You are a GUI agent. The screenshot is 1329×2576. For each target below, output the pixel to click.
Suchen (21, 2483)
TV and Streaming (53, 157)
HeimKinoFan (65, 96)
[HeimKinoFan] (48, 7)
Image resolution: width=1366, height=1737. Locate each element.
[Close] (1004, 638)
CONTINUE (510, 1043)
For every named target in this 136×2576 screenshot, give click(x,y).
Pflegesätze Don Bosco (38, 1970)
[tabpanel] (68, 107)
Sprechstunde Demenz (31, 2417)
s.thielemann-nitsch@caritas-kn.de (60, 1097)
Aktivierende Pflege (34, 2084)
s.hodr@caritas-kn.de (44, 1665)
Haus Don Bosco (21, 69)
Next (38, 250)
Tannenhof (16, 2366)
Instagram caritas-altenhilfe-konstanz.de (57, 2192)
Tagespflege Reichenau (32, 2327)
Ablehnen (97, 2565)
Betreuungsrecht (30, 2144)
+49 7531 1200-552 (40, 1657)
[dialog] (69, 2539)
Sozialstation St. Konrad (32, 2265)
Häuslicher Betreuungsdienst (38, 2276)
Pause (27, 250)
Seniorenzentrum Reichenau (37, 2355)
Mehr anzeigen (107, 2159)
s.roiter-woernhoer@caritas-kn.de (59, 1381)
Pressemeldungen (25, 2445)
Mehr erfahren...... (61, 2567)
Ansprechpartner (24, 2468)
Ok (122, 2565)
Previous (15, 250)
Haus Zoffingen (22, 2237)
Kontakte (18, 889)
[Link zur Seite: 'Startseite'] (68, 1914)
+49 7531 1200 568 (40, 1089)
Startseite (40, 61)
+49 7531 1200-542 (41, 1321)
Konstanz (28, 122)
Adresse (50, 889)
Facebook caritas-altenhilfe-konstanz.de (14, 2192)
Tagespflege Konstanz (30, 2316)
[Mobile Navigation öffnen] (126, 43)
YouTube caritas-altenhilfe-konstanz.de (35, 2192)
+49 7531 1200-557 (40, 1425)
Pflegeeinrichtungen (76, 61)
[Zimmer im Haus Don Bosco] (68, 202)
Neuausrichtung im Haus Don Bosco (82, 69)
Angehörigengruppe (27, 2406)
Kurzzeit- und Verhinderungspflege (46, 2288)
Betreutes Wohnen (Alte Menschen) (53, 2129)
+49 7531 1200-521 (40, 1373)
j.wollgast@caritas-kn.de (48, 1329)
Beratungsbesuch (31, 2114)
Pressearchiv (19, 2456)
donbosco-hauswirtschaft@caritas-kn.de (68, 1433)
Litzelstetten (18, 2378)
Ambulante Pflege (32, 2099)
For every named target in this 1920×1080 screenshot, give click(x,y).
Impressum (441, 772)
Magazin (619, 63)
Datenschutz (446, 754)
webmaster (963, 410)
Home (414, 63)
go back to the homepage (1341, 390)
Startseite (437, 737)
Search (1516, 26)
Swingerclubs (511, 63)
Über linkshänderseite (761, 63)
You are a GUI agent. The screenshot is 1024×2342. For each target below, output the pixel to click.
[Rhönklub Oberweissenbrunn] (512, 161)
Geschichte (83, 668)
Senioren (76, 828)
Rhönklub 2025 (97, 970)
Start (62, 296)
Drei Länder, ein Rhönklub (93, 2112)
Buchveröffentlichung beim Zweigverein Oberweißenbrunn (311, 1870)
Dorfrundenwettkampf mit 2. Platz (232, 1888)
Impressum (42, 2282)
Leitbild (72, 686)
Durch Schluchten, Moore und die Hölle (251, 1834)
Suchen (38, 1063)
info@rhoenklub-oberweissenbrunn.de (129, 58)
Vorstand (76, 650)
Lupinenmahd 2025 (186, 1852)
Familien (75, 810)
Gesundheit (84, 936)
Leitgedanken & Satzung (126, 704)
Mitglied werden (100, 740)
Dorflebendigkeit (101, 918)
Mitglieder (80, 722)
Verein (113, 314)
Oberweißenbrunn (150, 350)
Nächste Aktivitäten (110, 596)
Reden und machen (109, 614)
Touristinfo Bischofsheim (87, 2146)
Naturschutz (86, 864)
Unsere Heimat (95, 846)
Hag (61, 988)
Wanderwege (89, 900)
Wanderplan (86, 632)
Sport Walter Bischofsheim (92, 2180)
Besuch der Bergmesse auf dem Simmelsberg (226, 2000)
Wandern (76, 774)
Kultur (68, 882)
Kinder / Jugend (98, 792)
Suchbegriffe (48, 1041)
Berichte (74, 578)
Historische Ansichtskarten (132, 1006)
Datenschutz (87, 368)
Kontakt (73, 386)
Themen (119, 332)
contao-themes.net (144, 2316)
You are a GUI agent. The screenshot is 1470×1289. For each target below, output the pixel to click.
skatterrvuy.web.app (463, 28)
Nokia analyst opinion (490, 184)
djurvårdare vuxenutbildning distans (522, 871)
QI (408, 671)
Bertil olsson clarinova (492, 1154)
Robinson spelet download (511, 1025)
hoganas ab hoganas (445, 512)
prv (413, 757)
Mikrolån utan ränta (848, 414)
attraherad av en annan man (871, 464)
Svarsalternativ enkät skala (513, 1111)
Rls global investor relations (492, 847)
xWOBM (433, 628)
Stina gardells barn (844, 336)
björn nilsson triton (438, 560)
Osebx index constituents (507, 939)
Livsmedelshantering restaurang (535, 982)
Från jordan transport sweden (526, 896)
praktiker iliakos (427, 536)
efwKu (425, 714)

TASK OBJECTIVE:
Show, from the listing above, each line that contains the word "screenshot".

SOLVED EXERCISE:
You are a GUI agent. The screenshot is 1329×2576. For each target below, output the pixel to click.
For every named target in this 136×2576 screenshot, give click(x,y).
For every named target in this 1920×1080 screenshot, give click(x,y).
You are a GUI agent. The screenshot is 1024×2342. For each target below, output the pixel to click.
You are a GUI agent. The screenshot is 1470×1289. For each target below, output the pixel to click.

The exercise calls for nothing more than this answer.